- **What you are asked to do**
Which lines in the listing below contain the word "checkbox"? Copy each one.
======== Exercise input
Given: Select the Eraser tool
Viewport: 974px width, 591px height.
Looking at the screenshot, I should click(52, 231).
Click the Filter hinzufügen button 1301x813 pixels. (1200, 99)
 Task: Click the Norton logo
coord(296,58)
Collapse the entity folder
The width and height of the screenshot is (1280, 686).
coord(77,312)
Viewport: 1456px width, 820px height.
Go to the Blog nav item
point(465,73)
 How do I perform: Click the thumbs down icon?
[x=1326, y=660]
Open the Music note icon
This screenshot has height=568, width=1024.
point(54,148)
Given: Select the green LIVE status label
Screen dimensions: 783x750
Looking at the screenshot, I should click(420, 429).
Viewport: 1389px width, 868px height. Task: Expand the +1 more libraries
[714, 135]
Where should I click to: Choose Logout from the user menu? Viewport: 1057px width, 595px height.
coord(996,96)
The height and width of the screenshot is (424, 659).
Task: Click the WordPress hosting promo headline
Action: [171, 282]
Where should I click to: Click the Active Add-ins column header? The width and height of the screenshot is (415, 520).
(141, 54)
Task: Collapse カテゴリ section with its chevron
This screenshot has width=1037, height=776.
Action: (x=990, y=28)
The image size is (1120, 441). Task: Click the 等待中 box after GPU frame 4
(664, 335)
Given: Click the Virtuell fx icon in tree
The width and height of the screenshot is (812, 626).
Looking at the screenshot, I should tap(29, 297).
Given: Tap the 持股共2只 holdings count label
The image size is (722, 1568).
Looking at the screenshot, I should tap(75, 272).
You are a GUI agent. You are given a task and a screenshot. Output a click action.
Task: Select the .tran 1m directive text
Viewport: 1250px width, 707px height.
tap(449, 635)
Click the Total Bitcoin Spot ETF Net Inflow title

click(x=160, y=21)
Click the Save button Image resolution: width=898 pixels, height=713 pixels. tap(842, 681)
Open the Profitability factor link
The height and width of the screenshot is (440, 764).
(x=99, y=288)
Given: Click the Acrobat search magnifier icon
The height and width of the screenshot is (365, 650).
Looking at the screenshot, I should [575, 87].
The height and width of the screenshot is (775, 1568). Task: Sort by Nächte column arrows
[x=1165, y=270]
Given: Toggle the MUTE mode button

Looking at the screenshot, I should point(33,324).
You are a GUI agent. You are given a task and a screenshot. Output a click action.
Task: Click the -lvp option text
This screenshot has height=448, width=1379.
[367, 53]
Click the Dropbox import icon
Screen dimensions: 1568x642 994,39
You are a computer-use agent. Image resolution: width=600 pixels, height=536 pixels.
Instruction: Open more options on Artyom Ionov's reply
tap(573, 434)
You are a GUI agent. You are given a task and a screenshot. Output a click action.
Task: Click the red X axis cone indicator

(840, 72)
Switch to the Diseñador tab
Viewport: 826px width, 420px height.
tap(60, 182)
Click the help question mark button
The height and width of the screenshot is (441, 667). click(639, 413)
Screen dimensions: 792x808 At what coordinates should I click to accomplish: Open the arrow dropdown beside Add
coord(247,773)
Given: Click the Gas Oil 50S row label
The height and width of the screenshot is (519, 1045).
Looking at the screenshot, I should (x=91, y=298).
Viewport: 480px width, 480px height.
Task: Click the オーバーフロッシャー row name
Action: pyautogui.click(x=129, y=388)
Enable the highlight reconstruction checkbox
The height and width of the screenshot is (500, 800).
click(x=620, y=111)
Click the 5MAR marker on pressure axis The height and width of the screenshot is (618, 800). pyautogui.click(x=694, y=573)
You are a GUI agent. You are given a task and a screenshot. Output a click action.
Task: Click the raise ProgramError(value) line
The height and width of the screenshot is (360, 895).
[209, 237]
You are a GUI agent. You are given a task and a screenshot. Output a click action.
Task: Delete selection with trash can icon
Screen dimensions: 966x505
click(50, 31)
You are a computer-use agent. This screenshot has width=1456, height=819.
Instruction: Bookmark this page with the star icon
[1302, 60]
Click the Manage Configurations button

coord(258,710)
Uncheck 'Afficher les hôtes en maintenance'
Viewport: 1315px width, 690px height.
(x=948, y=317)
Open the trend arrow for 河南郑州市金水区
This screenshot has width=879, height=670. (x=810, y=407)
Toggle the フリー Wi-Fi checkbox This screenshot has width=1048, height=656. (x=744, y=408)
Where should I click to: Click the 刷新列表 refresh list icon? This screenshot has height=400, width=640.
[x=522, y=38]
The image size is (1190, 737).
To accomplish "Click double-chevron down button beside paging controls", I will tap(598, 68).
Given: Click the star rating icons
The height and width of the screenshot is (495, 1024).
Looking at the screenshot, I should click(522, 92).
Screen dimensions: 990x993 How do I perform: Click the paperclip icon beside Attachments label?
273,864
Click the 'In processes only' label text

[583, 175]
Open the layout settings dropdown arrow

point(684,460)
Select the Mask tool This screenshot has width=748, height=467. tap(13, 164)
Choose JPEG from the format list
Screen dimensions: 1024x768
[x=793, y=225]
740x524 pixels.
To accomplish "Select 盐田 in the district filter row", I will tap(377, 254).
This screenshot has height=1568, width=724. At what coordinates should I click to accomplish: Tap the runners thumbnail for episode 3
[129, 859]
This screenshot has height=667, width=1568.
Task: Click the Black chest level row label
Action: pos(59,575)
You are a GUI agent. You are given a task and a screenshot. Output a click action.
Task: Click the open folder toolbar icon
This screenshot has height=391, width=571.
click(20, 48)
================
- **Written reply**
Enable the highlight reconstruction checkbox
Toggle the フリー Wi-Fi checkbox This screenshot has width=1048, height=656. (x=744, y=408)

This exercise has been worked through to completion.